Camden revisited
A trip to Camden, South Carolina, revives memories of long ago

By John P. Sparkman

Among many vivid memories of my first trip to Chantilly, France, in 1974, one particular image recurred like an afterimage on my retinas this week.

As our small group of weary Kentucky travelers stood at the edge of the vast Terrain des Aigles (Eagle’s ground) grass gallops on that October morning long ago, four two-year-olds circled calmly in a clearing at the edge of the Foret de Chantilly. As the early morning mist began to lift, a shaft of sunlight filtered through, framing those graceful juveniles in a golden halo.

The stimulus that evoked that gilded memory this week was my first trip to Camden, South Carolina, in more than 25 years. The training facilities at Camden are perhaps the closest thing we have in the U.S. to the magnificence that is Chantilly.

The late Marion duPont Scott purchased Springdale Race Course in the mid-1930s, along with several adjacent properties and is almost entirely responsible for developing the nearly 1,000 acres now included in Springdale and the adjacent Camden Training Center. Springdale is now the headquarters of American steeplechasing as the site of the Carolina Cup and the Colonial Cup Steeplechases, both founded by Mrs. Scott.

Upon Mrs. Scott’s death in 1982, her will bequeathed the 600 acres comprising Springdale to the state of South Carolina and decreed that the 359 acres, including the principal dirt training track, should be sold. That is when I made my previous visits to Camden. My then employer, William duPont III, was Mrs. Scott’s nephew and wintered horses in Camden until it was sold to Will Farish in 1985. The training center later passed on to Henrietta Alexander, and now is owned by Carlyle Development LLC.

Thus, my visit to Camden this week evoked many memories. Camden has not changed all that much. Yes, there are now Wal-Marts, Lowe’s, and Ramadas nipping at Camden’s flank, but horses still hack through the woods between Springdale and the Camden Training Center, work riders still stop traffic on Knights Hill Road by punching the horse crosswalk button, and the two-year-olds are as beautiful and promising as ever.

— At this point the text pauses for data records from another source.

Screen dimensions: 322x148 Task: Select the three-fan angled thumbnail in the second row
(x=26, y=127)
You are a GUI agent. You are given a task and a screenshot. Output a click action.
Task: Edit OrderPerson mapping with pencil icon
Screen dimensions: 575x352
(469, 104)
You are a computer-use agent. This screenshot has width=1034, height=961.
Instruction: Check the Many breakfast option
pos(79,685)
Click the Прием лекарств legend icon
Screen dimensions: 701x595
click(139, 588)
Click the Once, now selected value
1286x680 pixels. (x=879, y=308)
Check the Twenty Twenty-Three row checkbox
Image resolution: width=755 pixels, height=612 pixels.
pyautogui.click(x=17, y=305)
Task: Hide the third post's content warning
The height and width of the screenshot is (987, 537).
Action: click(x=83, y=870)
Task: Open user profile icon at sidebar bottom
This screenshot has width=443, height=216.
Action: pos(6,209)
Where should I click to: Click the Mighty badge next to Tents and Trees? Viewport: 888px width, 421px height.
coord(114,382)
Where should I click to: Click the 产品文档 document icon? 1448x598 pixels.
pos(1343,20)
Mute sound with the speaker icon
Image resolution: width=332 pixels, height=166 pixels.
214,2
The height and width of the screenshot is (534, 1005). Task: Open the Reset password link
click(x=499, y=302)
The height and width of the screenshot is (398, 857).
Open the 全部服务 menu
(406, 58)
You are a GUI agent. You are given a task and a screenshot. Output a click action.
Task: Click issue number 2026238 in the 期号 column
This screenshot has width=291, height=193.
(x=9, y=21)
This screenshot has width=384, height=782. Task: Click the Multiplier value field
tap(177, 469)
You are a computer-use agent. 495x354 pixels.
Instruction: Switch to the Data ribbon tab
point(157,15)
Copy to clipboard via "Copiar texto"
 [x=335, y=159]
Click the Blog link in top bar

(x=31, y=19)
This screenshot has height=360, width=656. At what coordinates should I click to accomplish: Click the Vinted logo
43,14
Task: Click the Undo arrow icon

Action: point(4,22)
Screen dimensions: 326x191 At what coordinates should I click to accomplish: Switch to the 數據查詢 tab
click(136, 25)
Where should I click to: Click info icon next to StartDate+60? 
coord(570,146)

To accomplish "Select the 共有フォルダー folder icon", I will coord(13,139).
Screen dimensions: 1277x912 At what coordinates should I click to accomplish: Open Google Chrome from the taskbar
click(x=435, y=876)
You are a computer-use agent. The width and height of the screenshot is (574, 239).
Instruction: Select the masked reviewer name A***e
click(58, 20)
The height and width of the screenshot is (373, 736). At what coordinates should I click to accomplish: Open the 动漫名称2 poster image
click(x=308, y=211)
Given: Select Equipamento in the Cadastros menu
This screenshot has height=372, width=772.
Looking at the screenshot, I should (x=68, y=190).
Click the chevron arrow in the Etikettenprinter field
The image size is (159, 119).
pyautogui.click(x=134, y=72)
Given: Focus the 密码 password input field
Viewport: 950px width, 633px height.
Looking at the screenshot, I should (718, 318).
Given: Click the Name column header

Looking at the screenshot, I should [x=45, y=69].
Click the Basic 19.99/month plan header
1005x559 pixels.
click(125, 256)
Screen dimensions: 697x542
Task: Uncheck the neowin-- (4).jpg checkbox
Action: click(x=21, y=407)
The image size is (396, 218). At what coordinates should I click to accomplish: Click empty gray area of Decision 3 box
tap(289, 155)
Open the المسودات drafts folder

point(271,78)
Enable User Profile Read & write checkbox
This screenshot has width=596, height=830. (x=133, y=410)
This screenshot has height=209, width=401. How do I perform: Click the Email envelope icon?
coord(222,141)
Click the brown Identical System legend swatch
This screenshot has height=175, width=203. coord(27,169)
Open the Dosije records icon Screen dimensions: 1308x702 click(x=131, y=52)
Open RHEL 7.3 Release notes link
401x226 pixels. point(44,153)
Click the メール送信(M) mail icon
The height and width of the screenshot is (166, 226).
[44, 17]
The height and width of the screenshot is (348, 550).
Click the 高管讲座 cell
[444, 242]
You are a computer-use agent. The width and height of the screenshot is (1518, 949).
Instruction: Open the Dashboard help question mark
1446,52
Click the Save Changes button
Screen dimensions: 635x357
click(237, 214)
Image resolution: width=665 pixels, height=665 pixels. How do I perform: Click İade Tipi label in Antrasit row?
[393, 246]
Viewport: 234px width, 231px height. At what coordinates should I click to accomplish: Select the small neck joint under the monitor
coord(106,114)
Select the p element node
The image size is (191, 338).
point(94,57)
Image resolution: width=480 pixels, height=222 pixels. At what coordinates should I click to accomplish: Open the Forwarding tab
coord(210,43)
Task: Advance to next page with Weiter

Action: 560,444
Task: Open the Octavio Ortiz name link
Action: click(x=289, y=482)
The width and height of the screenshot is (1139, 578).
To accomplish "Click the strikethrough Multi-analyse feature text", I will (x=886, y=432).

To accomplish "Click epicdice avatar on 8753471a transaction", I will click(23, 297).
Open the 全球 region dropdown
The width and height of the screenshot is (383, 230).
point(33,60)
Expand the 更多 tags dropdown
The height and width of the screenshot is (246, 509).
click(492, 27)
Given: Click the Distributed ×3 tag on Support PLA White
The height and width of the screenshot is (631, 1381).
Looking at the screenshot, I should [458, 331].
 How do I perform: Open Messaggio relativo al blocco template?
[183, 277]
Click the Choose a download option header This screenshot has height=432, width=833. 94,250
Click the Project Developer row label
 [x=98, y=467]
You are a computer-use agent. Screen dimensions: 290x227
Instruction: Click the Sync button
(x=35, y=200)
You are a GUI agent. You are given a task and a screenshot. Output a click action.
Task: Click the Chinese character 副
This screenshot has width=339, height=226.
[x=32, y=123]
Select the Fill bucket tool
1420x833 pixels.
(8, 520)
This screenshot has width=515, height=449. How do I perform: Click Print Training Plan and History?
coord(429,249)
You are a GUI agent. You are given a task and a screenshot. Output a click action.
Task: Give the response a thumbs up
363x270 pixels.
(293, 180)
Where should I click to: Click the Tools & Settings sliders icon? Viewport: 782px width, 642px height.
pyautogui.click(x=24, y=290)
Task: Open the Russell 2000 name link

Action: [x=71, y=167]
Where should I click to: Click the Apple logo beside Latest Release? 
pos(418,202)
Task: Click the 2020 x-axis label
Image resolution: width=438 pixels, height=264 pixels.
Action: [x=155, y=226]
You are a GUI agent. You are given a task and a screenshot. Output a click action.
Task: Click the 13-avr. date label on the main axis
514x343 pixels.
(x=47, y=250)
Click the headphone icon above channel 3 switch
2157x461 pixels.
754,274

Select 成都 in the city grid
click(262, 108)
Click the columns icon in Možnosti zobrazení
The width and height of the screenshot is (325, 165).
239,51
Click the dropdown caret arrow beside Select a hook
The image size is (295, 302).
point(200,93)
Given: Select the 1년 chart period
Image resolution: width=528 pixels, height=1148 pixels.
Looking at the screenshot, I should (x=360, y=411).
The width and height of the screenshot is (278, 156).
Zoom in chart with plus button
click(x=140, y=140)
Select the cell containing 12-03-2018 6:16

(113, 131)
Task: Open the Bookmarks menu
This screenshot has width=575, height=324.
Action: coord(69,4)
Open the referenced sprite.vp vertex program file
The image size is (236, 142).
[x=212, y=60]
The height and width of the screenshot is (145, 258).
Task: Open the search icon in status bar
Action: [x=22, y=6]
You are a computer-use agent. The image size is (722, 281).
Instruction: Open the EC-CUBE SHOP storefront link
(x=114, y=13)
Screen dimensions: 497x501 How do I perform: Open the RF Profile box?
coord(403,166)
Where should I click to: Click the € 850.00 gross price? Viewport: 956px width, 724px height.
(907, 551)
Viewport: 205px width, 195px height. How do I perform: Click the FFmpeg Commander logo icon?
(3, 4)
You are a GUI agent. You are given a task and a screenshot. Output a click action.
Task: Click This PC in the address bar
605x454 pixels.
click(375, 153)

A visit to Camden also means driving by Mrs. Scott’s estate, Holly Hedge, as well as a night spent at Springdale Hall Club, where the guest cottages are named for past steeplechase champions. We stayed in the Zaccio cottage, courtesy of trainer Kip Elser and his wife Helen Richards, with Rick Nichols of Shadwell Farm next door in Flatterer, and other guests occupying cottages named for Mrs. Scott’s all-time great Neji, Victorian Hill, Elkridge, and many other jumps champions.

Camden may be the most picturesque, but it is hardly the only American training center, although none serve the same function as Chantilly does in France or Newmarket in England.

Sadly, both Camden and Aiken Training Center, less than an hour southwest of Camden just on the Carolina side of the state border from Augusta, Georgia, are too far from major racetracks
to serve as anything more than winter quarters for America flat racers.

Maryland’s Fair Hill is probably the closest thing we have to a Chantilly in providing starters directly to racetracks, although Palm Meadows and Payson Park in Florida and San Luis Rey
Downs serve a similar, though more limited, function in providing an alternative to the sometimes frenetic pace of training at the racetrack.

Camden’s facilities now are occupied mostly by steeplechase trainers or stables that want to give their just-turned two-yearolds a quiet start to their careers in training. Neither horses nor trainers have any excuse for getting either too bored or too anxious at Camden. Like Chantilly and Newmarket, and unlike almost any other facility in America, Camden provides an unmatched
variety of experiences for educating the young racehorse.

I still have that photograph of two-year-olds at Chantilly somewhere, but I no longer need to fumble through old boxes under the eaves searching for it. My visit to Camden was evocative enough to stir the embers of memory of that golden morning so long ago. That trip to France changed my life for the better, just as a trip to Camden, Aiken, or other off-track training facilities can change the life of a racehorse for the better.